**Provided records**.
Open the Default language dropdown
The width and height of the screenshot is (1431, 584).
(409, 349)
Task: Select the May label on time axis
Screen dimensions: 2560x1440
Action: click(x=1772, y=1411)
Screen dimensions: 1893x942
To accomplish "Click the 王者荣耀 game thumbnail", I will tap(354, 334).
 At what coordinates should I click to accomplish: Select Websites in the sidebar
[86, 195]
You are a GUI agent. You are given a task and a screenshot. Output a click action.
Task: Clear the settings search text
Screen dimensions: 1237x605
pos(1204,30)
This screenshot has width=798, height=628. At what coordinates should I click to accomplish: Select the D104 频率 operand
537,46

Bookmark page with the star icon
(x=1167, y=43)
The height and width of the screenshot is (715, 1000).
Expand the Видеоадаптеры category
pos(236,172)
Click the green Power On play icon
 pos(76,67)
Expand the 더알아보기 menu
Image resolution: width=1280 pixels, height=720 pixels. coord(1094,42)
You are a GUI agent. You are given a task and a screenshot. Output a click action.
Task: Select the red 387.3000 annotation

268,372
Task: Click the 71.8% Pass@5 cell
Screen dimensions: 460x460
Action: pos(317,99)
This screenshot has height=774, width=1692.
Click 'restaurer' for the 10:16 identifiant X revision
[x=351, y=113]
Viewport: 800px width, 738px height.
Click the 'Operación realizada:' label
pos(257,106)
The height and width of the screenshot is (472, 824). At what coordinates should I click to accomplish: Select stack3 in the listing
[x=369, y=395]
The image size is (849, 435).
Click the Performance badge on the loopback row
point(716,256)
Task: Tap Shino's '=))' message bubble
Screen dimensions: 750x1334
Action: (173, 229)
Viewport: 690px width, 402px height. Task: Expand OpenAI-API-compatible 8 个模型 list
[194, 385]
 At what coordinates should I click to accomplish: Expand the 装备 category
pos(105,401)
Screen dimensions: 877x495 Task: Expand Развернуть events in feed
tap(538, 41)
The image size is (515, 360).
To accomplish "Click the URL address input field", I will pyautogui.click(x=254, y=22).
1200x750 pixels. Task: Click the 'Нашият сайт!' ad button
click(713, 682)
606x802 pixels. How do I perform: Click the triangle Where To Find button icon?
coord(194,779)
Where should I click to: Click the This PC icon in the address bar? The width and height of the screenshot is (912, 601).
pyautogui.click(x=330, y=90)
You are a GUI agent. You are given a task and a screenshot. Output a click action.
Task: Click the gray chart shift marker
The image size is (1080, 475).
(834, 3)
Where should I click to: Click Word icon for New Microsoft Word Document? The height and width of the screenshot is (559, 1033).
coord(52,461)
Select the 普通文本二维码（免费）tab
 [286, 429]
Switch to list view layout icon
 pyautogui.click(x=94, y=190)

**What to produce**.
Arrange the listing above into a Markdown table with two columns, No. and Text, giving each line its own numbered row and leaving out blank lines.

**Task response**.
| No. | Text |
|---|---|
| 1 | Open the Default language dropdown |
| 2 | The width and height of the screenshot is (1431, 584). |
| 3 | (409, 349) |
| 4 | Task: Select the May label on time axis |
| 5 | Screen dimensions: 2560x1440 |
| 6 | Action: click(x=1772, y=1411) |
| 7 | Screen dimensions: 1893x942 |
| 8 | To accomplish "Click the 王者荣耀 game thumbnail", I will tap(354, 334). |
| 9 |  At what coordinates should I click to accomplish: Select Websites in the sidebar |
| 10 | [86, 195] |
| 11 | You are a GUI agent. You are given a task and a screenshot. Output a click action. |
| 12 | Task: Clear the settings search text |
| 13 | Screen dimensions: 1237x605 |
| 14 | pos(1204,30) |
| 15 | This screenshot has width=798, height=628. At what coordinates should I click to accomplish: Select the D104 频率 operand |
| 16 | 537,46 |
| 17 | Bookmark page with the star icon |
| 18 | (x=1167, y=43) |
| 19 | The height and width of the screenshot is (715, 1000). |
| 20 | Expand the Видеоадаптеры category |
| 21 | pos(236,172) |
| 22 | Click the green Power On play icon |
| 23 |  pos(76,67) |
| 24 | Expand the 더알아보기 menu |
| 25 | Image resolution: width=1280 pixels, height=720 pixels. coord(1094,42) |
| 26 | You are a GUI agent. You are given a task and a screenshot. Output a click action. |
| 27 | Task: Select the red 387.3000 annotation |
| 28 | 268,372 |
| 29 | Task: Click the 71.8% Pass@5 cell |
| 30 | Screen dimensions: 460x460 |
| 31 | Action: pos(317,99) |
| 32 | This screenshot has height=774, width=1692. |
| 33 | Click 'restaurer' for the 10:16 identifiant X revision |
| 34 | [x=351, y=113] |
| 35 | Viewport: 800px width, 738px height. |
| 36 | Click the 'Operación realizada:' label |
| 37 | pos(257,106) |
| 38 | The height and width of the screenshot is (472, 824). At what coordinates should I click to accomplish: Select stack3 in the listing |
| 39 | [x=369, y=395] |
| 40 | The image size is (849, 435). |
| 41 | Click the Performance badge on the loopback row |
| 42 | point(716,256) |
| 43 | Task: Tap Shino's '=))' message bubble |
| 44 | Screen dimensions: 750x1334 |
| 45 | Action: (173, 229) |
| 46 | Viewport: 690px width, 402px height. Task: Expand OpenAI-API-compatible 8 个模型 list |
| 47 | [194, 385] |
| 48 |  At what coordinates should I click to accomplish: Expand the 装备 category |
| 49 | pos(105,401) |
| 50 | Screen dimensions: 877x495 Task: Expand Развернуть events in feed |
| 51 | tap(538, 41) |
| 52 | The image size is (515, 360). |
| 53 | To accomplish "Click the URL address input field", I will pyautogui.click(x=254, y=22). |
| 54 | 1200x750 pixels. Task: Click the 'Нашият сайт!' ad button |
| 55 | click(713, 682) |
| 56 | 606x802 pixels. How do I perform: Click the triangle Where To Find button icon? |
| 57 | coord(194,779) |
| 58 | Where should I click to: Click the This PC icon in the address bar? The width and height of the screenshot is (912, 601). |
| 59 | pyautogui.click(x=330, y=90) |
| 60 | You are a GUI agent. You are given a task and a screenshot. Output a click action. |
| 61 | Task: Click the gray chart shift marker |
| 62 | The image size is (1080, 475). |
| 63 | (834, 3) |
| 64 | Where should I click to: Click Word icon for New Microsoft Word Document? The height and width of the screenshot is (559, 1033). |
| 65 | coord(52,461) |
| 66 | Select the 普通文本二维码（免费）tab |
| 67 |  [286, 429] |
| 68 | Switch to list view layout icon |
| 69 |  pyautogui.click(x=94, y=190) |